• **Testo da leggere**:
───

Tanto premesso, lamenta che l’ordinanza impugnata abbia rigettato l’eccezione di inutilizzabilità richiamando due pronunce di legittimità, precedenti alle Sezioni Unite ‘Cavallo’, secondo cui il concetto di diverso procedimento non equivale a quello di diverso reato, in tal senso determinando una violazione di legge processuale, per inosservanza del principio di diritto affermato dalle Sezioni Unite.

Sotto altro profilo lamenta la motivazione apparente in ordine alle ragioni per le quale il Tribunale ha omesso di dare applicazione al principio di diritto affermato dalle Sezioni Unite ‘Cavallo’.

2.2. Con il terzo, il quarto e il quinto motivo deduce la violazione di legge processuale in relazione agli artt. 266, 268 comma 3, e 271 comma 1, cod. proc. pen., l’inutilizzabilità delle intercettazioni, nonché il vizio di motivazione.

L’art 268, comma 1, cod. proc. pen. prescrive che sia redatto verbale delle operazioni registrate contenente la sintesi delle conversazioni intercettate, attività che deve essere compiuta dal PM o dall’ufficiale di p.g. a ciò delegato; il verbale ha un contenuto predeterminato dall’art. 89 disp. att.4 cod. proc. pen.; l’art 271 prevede l’inutilizzabilità nei casi di violazione degli artt. 267 e 268, commi 1 e 3.

Dunque, non possono trovare utilizzazione le intercettazioni eseguite in difformità delle modalità autorizzative previste dall’art 267, quelle non documentate con verbale d’ascolto, e le captazioni eseguite in luogo diverso dalla Procura della Repubblica in assenza di preventiva autorizzazione che dia conto delle eccezionali ragioni di urgenza e della indisponibilità o insufficienza degli impianti.

Con riferimento alle intercettazioni di cui ai RIT 746/17 e 1273/17 andava verificato quindi il rispetto delle prescrizioni in materia di redazione dei verbali di esecuzione, i c.d. brogliacci di ascolto, e quelle relative alla disposta modalità di esecuzione.

───

• **Materiale estratto**:

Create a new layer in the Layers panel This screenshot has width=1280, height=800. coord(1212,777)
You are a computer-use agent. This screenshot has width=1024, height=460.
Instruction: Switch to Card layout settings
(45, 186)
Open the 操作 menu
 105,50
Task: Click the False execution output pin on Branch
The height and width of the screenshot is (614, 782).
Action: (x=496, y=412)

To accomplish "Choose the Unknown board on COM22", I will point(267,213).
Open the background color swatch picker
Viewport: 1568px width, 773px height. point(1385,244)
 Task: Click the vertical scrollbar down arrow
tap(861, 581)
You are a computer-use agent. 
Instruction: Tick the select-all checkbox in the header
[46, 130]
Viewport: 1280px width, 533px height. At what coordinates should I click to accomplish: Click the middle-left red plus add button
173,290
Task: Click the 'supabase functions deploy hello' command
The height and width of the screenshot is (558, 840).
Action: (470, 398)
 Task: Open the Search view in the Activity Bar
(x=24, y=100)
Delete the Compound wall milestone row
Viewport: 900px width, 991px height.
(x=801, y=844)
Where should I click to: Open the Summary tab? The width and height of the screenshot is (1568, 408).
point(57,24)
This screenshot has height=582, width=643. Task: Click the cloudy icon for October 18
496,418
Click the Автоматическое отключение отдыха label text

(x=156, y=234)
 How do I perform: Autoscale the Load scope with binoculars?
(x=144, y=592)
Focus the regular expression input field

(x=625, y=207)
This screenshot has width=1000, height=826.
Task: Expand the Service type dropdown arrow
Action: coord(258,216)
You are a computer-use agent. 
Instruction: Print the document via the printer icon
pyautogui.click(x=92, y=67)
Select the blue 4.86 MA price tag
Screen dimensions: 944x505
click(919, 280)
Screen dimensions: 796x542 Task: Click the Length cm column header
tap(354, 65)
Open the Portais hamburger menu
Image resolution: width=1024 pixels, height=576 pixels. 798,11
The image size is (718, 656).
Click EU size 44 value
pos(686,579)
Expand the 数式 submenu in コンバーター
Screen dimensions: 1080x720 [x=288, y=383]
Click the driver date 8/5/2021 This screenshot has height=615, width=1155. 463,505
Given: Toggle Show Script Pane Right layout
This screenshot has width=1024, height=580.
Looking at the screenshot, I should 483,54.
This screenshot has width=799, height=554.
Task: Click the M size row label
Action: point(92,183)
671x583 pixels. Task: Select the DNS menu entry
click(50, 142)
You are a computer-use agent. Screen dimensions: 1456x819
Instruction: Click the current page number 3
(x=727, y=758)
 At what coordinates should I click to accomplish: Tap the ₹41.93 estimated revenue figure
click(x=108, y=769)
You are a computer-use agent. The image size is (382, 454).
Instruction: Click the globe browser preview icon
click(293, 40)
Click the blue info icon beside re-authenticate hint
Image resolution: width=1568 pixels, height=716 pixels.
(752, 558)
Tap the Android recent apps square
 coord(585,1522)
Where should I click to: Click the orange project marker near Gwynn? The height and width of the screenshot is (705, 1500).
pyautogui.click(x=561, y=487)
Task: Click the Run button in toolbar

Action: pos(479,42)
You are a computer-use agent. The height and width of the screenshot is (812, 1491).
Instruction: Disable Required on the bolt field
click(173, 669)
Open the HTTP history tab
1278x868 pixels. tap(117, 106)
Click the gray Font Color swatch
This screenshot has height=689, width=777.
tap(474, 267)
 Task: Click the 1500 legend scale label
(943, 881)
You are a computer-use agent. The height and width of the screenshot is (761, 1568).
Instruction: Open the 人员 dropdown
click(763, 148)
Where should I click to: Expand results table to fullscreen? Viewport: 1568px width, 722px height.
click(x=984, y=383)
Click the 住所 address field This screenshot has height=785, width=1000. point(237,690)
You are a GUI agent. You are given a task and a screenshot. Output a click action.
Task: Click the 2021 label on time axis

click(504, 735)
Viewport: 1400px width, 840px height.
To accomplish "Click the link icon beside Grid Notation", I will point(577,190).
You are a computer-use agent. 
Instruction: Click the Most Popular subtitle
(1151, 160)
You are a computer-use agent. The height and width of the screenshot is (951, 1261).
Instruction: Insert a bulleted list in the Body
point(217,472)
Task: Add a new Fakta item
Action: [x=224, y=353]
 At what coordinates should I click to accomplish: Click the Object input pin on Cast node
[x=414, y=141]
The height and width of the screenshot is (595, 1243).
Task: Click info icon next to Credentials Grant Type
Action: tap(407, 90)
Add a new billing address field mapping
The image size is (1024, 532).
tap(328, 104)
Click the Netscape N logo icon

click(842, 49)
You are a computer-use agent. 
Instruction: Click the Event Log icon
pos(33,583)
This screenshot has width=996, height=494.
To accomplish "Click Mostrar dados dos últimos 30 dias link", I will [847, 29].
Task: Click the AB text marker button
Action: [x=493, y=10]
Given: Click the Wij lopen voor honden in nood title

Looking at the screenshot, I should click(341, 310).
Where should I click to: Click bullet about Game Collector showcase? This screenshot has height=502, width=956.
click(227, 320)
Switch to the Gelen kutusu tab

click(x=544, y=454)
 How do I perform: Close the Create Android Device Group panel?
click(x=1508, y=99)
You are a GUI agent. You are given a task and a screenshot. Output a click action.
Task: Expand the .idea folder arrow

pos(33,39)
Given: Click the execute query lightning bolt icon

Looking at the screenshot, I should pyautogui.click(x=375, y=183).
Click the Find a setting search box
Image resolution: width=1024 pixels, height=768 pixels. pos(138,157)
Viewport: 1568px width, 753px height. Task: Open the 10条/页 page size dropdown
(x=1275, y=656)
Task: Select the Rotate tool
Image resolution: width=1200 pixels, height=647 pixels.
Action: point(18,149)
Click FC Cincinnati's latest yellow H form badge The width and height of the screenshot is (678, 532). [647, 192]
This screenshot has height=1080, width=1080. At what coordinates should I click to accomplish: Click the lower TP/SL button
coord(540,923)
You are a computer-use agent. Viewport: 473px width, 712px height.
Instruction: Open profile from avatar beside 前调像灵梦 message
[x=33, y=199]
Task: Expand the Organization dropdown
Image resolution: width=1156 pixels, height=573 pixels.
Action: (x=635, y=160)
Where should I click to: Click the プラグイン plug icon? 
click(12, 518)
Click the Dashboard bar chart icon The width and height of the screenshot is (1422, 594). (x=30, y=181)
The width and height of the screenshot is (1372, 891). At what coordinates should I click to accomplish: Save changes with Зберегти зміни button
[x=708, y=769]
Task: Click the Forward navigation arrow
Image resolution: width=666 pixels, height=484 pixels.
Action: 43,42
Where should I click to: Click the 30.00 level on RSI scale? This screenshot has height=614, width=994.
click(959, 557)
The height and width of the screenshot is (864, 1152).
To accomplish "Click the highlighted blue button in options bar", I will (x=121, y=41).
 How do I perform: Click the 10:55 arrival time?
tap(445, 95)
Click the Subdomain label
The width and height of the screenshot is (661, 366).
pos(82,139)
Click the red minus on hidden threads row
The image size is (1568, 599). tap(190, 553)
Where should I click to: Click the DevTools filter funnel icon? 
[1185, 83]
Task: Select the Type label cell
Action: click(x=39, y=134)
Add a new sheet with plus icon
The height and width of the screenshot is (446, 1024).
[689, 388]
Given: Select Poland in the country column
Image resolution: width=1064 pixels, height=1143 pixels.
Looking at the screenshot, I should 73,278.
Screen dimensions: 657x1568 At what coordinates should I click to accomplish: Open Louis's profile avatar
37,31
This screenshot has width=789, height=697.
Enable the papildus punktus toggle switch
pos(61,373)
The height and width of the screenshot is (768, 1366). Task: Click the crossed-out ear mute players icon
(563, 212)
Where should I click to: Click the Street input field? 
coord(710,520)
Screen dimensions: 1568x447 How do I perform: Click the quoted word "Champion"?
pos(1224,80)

───

• **Istruzioni**:
Trascrivi parola per parola il passo del testo sulle intercettazioni che comincia con "Dunque, non possono" e finisce con "modalità di esecuzione.". Le voci non hanno alcun rapporto con il testo sulle intercettazioni.

• **Compito svolto**:
Dunque, non possono trovare utilizzazione le intercettazioni eseguite in difformità delle modalità autorizzative previste dall’art 267, quelle non documentate con verbale d’ascolto, e le captazioni eseguite in luogo diverso dalla Procura della Repubblica in assenza di preventiva autorizzazione che dia conto delle eccezionali ragioni di urgenza e della indisponibilità o insufficienza degli impianti.

Con riferimento alle intercettazioni di cui ai RIT 746/17 e 1273/17 andava verificato quindi il rispetto delle prescrizioni in materia di redazione dei verbali di esecuzione, i c.d. brogliacci di ascolto, e quelle relative alla disposta modalità di esecuzione.